[Saved entries]
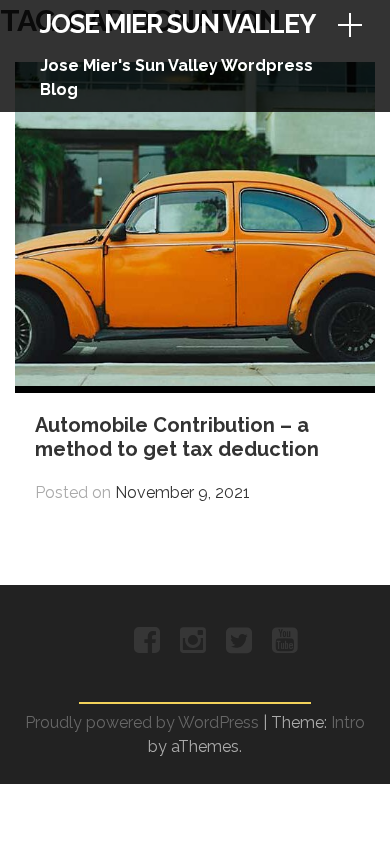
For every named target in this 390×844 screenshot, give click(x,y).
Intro (348, 722)
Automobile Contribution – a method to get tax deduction (177, 437)
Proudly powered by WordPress (142, 722)
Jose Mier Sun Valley (177, 24)
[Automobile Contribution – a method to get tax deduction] (195, 380)
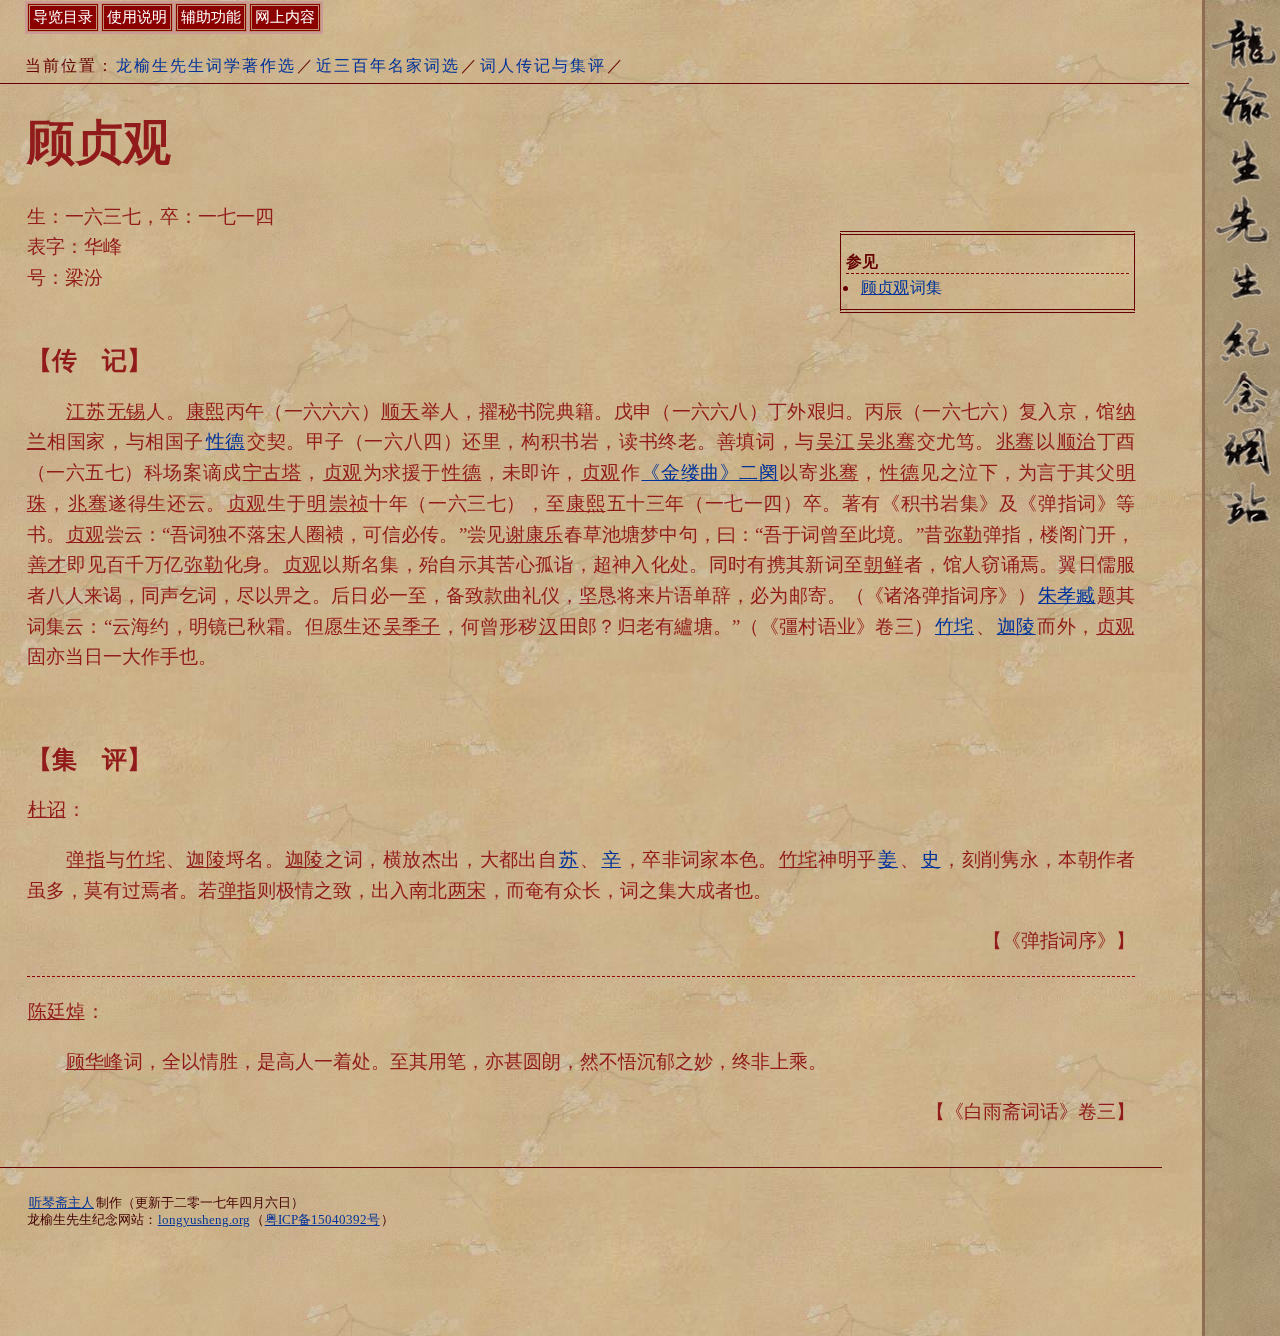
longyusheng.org (204, 1220)
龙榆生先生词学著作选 (206, 65)
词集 (901, 287)
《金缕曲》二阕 (709, 472)
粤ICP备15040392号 (322, 1220)
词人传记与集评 (543, 65)
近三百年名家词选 (388, 65)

EXERCISE DETAILS:
Keep every word of the records exact as you write them out, but drop the pictures.

RESPONSE:
For every named target in this 390×844 screenshot, give click(x,y).
Intro (348, 722)
Automobile Contribution – a method to get tax deduction (177, 437)
Proudly powered by WordPress (142, 722)
Jose Mier Sun Valley (177, 24)
[Automobile Contribution – a method to get tax deduction] (195, 380)
longyusheng.org (204, 1220)
龙榆生先生词学著作选 (206, 65)
词集 (901, 287)
《金缕曲》二阕 (709, 472)
粤ICP备15040392号 (322, 1220)
词人传记与集评 (543, 65)
近三百年名家词选 (388, 65)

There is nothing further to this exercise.